- **To do**
Transcribe the rows word for word, starting at the line that contains "The width and height of the screenshot is (806, 401)." and continuing through the end of the rows, with both ends included.

[Stored items from a collection]
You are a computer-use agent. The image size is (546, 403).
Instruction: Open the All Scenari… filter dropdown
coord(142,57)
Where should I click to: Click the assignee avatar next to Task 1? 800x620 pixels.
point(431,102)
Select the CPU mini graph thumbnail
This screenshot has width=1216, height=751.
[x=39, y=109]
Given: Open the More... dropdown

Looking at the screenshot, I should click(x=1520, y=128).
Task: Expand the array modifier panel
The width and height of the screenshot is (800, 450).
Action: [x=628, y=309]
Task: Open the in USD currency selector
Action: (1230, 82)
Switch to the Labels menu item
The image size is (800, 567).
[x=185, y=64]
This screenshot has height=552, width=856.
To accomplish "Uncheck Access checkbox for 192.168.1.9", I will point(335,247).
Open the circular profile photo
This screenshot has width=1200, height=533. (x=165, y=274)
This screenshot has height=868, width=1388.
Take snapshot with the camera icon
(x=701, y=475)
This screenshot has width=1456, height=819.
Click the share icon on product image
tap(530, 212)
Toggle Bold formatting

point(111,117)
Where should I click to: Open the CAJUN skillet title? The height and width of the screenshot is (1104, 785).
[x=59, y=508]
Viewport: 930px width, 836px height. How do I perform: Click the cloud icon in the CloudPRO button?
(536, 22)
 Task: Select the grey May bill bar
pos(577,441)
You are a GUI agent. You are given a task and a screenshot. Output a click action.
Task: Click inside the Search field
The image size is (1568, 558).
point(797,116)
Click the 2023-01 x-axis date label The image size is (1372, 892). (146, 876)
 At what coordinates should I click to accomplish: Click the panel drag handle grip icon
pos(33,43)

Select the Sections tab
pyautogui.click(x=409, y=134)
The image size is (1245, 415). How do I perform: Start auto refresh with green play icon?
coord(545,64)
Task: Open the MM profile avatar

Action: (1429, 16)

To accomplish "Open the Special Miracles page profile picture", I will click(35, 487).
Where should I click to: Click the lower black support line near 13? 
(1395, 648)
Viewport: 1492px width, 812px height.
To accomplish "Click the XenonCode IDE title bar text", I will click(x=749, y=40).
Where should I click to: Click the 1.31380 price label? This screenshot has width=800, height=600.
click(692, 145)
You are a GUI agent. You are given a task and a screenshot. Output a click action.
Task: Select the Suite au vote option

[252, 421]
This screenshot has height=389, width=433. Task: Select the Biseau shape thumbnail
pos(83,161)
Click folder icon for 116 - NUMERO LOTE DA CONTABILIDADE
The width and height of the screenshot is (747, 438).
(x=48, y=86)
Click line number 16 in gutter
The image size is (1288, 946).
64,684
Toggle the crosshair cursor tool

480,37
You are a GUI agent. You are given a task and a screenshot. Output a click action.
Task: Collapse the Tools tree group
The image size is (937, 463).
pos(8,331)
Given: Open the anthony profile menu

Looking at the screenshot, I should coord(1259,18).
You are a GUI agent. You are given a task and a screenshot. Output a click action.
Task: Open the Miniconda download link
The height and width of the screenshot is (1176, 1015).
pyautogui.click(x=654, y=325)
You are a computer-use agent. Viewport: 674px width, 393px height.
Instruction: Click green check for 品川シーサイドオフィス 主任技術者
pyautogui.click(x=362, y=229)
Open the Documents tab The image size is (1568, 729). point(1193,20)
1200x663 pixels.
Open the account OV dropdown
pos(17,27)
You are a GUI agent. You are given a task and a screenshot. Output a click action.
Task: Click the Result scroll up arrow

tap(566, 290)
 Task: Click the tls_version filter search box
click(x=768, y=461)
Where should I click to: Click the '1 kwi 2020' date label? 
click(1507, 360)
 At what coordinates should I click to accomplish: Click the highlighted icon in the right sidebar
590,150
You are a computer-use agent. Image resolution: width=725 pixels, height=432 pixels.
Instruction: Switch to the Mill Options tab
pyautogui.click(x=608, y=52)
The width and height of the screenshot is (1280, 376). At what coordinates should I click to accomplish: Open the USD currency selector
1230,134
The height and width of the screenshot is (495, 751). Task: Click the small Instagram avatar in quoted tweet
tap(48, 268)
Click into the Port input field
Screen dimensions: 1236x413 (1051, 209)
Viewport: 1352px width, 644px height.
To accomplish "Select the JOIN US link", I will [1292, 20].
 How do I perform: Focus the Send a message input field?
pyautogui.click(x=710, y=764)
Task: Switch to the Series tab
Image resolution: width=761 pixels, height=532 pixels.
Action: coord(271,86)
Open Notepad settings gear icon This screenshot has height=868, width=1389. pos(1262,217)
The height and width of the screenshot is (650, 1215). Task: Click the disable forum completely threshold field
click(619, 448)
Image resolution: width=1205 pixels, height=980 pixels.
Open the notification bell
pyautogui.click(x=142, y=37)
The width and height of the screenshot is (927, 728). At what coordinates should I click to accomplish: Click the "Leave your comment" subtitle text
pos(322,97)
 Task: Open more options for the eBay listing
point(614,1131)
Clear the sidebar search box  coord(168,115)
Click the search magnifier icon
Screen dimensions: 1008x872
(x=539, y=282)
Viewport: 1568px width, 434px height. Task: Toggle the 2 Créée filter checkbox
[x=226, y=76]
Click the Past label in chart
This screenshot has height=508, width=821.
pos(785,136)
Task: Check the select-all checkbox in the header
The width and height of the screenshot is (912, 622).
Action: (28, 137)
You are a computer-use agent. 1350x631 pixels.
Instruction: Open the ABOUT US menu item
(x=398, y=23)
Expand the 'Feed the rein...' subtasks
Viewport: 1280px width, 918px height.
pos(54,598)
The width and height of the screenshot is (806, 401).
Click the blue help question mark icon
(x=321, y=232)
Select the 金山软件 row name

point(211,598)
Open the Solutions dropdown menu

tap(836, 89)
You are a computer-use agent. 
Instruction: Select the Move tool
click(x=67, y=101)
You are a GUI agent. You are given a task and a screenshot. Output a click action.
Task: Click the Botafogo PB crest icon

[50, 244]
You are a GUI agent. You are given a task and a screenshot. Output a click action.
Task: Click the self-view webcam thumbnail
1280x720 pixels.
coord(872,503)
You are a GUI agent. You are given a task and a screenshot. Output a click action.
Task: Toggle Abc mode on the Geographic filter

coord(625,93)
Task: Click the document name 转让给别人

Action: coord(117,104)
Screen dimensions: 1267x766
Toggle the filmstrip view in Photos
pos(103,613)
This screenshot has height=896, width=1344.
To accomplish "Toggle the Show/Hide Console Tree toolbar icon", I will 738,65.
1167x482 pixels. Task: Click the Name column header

- **Exercise response**
The width and height of the screenshot is (806, 401).
Click the blue help question mark icon
(x=321, y=232)
Select the 金山软件 row name

point(211,598)
Open the Solutions dropdown menu

tap(836, 89)
You are a computer-use agent. 
Instruction: Select the Move tool
click(x=67, y=101)
You are a GUI agent. You are given a task and a screenshot. Output a click action.
Task: Click the Botafogo PB crest icon

[50, 244]
You are a GUI agent. You are given a task and a screenshot. Output a click action.
Task: Click the self-view webcam thumbnail
1280x720 pixels.
coord(872,503)
You are a GUI agent. You are given a task and a screenshot. Output a click action.
Task: Toggle Abc mode on the Geographic filter

coord(625,93)
Task: Click the document name 转让给别人

Action: coord(117,104)
Screen dimensions: 1267x766
Toggle the filmstrip view in Photos
pos(103,613)
This screenshot has height=896, width=1344.
To accomplish "Toggle the Show/Hide Console Tree toolbar icon", I will 738,65.
1167x482 pixels. Task: Click the Name column header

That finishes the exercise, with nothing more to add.